DLACZEGO JEST ŚWIĘTO BOŻEGO NARODZENIA?

                                                         ks. Jan Twardowski

Dlaczego jest święto Bożego Narodzenia?

Dlaczego wpatrujemy się w gwiazdę na niebie?

Dlaczego śpiewamy kolędy?

Dlatego, żeby się nauczyć miłości.

Dlatego, żeby podawać sobie ręce.

Dlatego, żeby uśmiechać się do siebie.

Dlatego, żeby sobie przebaczać.

   Kiedy za oknem panuje szarość grudniowych dni, a większość z nas nieustannie jest zajęta pokonywaniem  trudów dnia codziennego, klasa 1 Tk postanowiła wyruszyć na poszukiwanie świątecznego klimatu.

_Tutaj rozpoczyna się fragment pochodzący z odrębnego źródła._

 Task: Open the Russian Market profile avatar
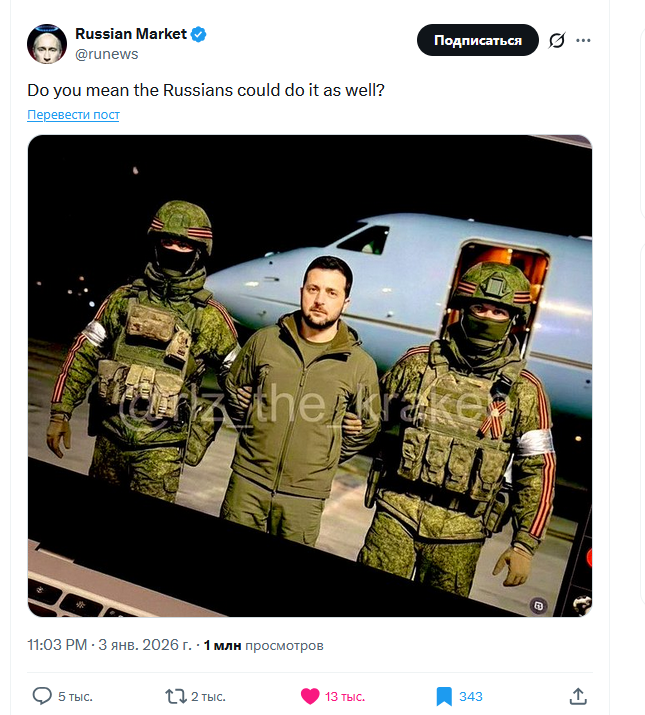pos(45,41)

  W tym celu uczniowie  odwiedzili Muzeum Południowego Podlasia i wzięli udział w przedświąteczne warsztatach. Podczas  zajęć mogli poddać się  fantazji i wyczarować własnoręcznie wykonany stroik świąteczny. Prowadząca zajęcia poszerzyła wiedzę uczniów o ciekawe zwyczaje związane ze świętami Bożego Narodzenia oraz Nowego Roku np. o tym dlaczego w świąteczny czas chętniej wita się gościa będącego mężczyzną, czemu warto jest wyciągnąć dłuższą słomkę ze świątecznego sianka pod obrusem, czy też dlaczego warto podzielić się posiłkiem ze swoim zwierzątkiem, które w noc wigilijną podobno mówi ludzkim głosem lub czemu miało służyć opukiwanie drzew przez gospodarzy?

   Warsztatowa część pokazała młodym adeptom architektury krajobrazu, że zrobienie nawet najmniejszej świątecznej ozdoby wymaga od nich dużo energii, pomysłowości i wielkiej cierpliwości by efekt końcowy mógł ucieszyć oczy.

 Zawsze jednak przy takiej okazji warto jest usiąść do wspólnego stołu jak nasi dziadkowie, którzy wiedzieli, że wspólne robienie ozdób czy świątecznych potraw to czas integracji rodziny,  bo realizacja artystycznych projektów i długie rozmowy scalają więzi rodzinne.

 Temu nastrojowi ulegli także uczestnicy warsztatów, bo podczas zajęć panowała szczególnie ciepła atmosfera, która sprzyjała wspólnemu kolędowaniu, składaniu świątecznych życzeń i kosztowaniu piernikowych słodkości.

   Za stworzenie przedświątecznej atmosfery, życzliwość i inspiracje artystyczne dziękujemy paniom Aleksandrze Czapskiej i Iwonie Maksymiuk, które ugościły nas w muzealnych progach.